*** Provided records

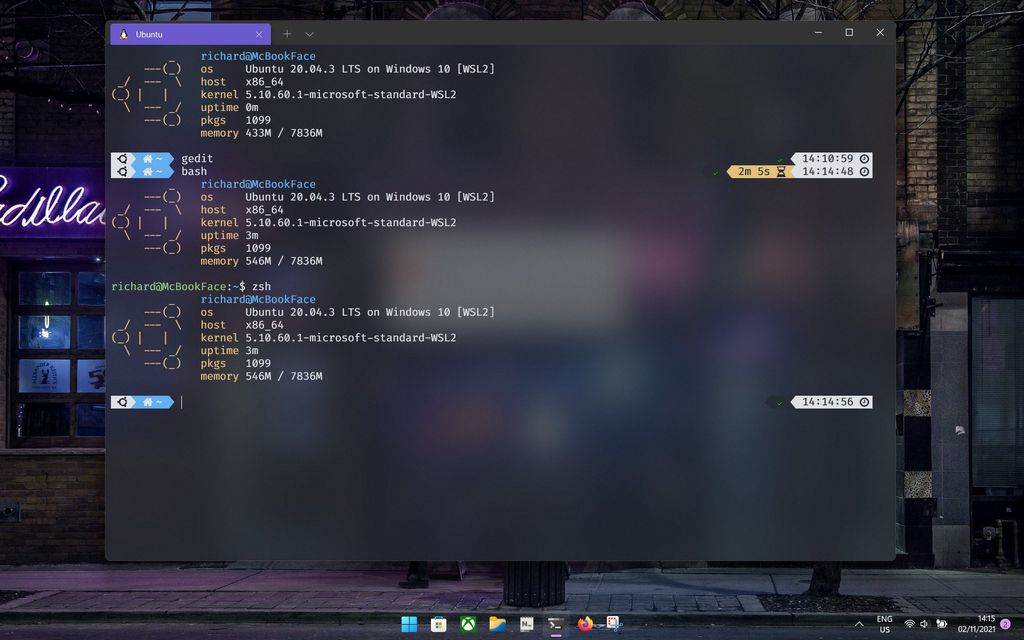The height and width of the screenshot is (640, 1024).
Task: Click the Wi-Fi icon in the system tray
Action: 909,624
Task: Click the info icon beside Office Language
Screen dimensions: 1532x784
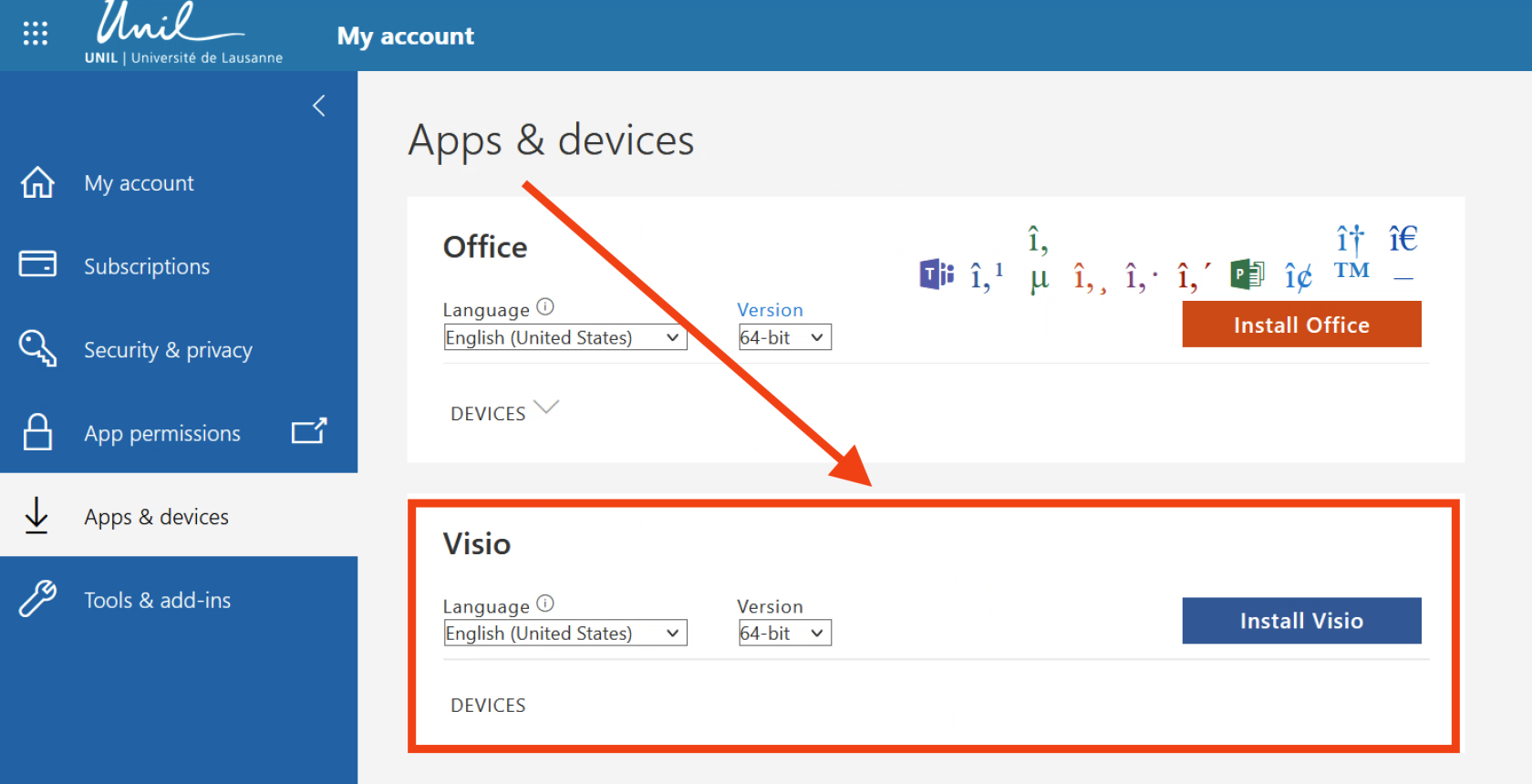Action: 545,307
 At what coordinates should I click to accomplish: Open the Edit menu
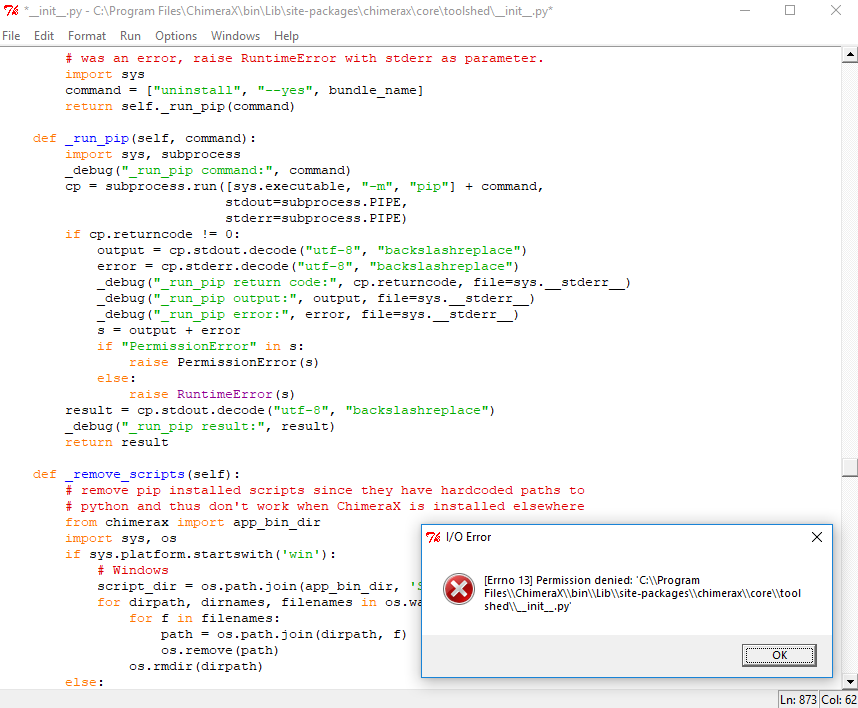coord(44,36)
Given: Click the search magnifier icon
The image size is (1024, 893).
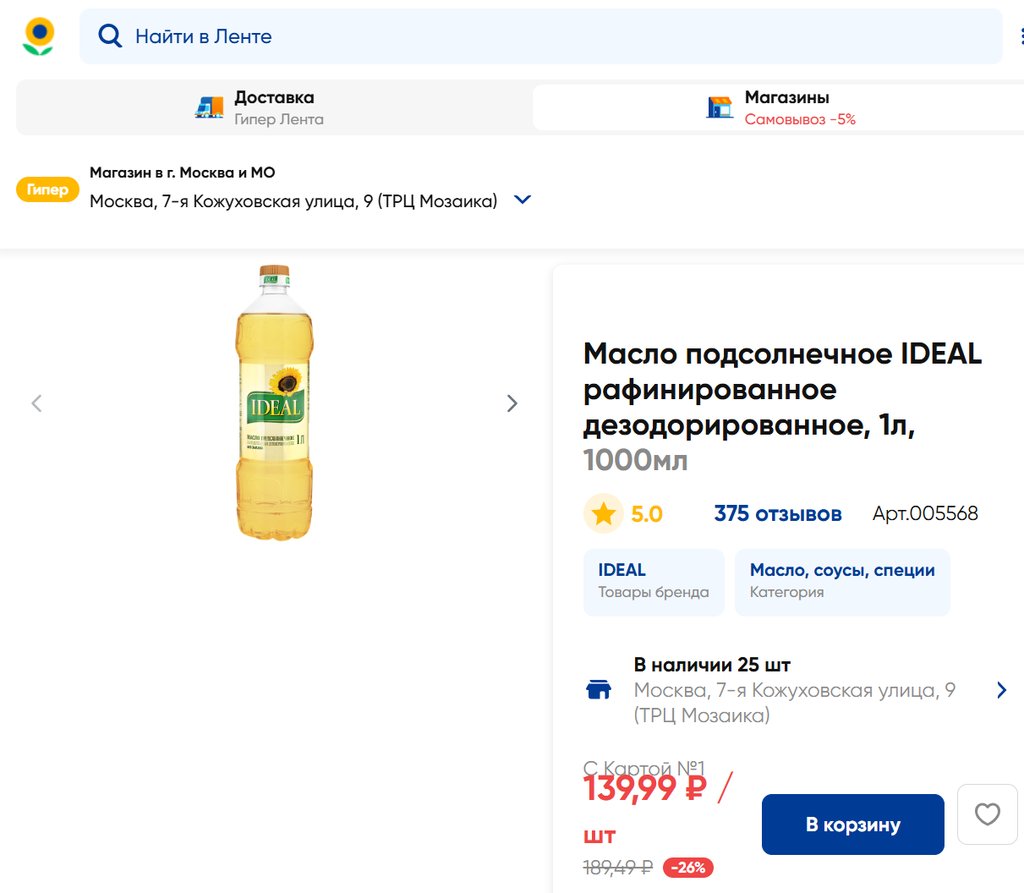Looking at the screenshot, I should pos(109,36).
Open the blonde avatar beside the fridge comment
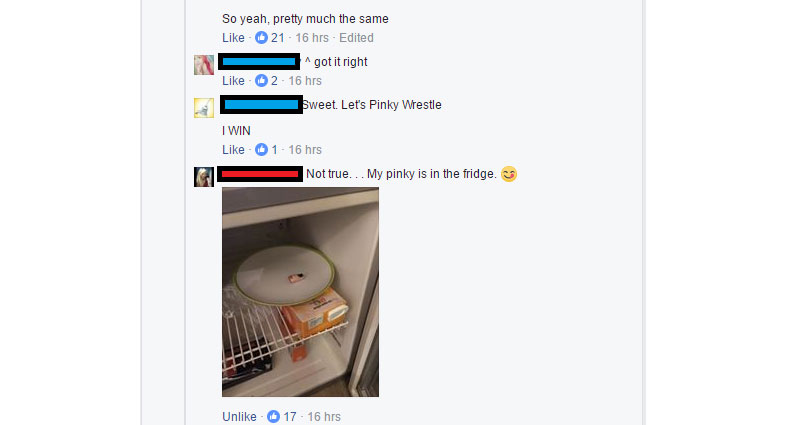 pyautogui.click(x=204, y=177)
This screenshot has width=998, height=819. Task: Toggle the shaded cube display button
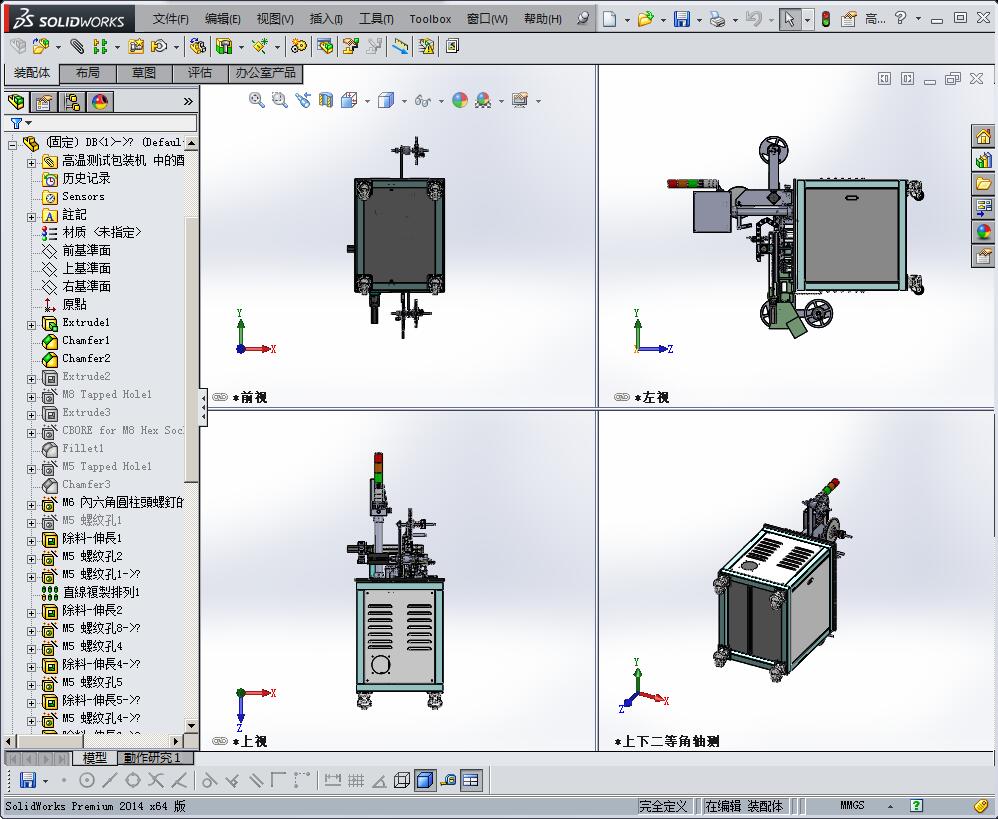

******

Nothing but the lines from the line with "Open the blonde" through the last line of the listing above should be repeated, and pictures should be left out.

Open the blonde avatar beside the fridge comment
 pyautogui.click(x=204, y=177)
This screenshot has width=998, height=819. Task: Toggle the shaded cube display button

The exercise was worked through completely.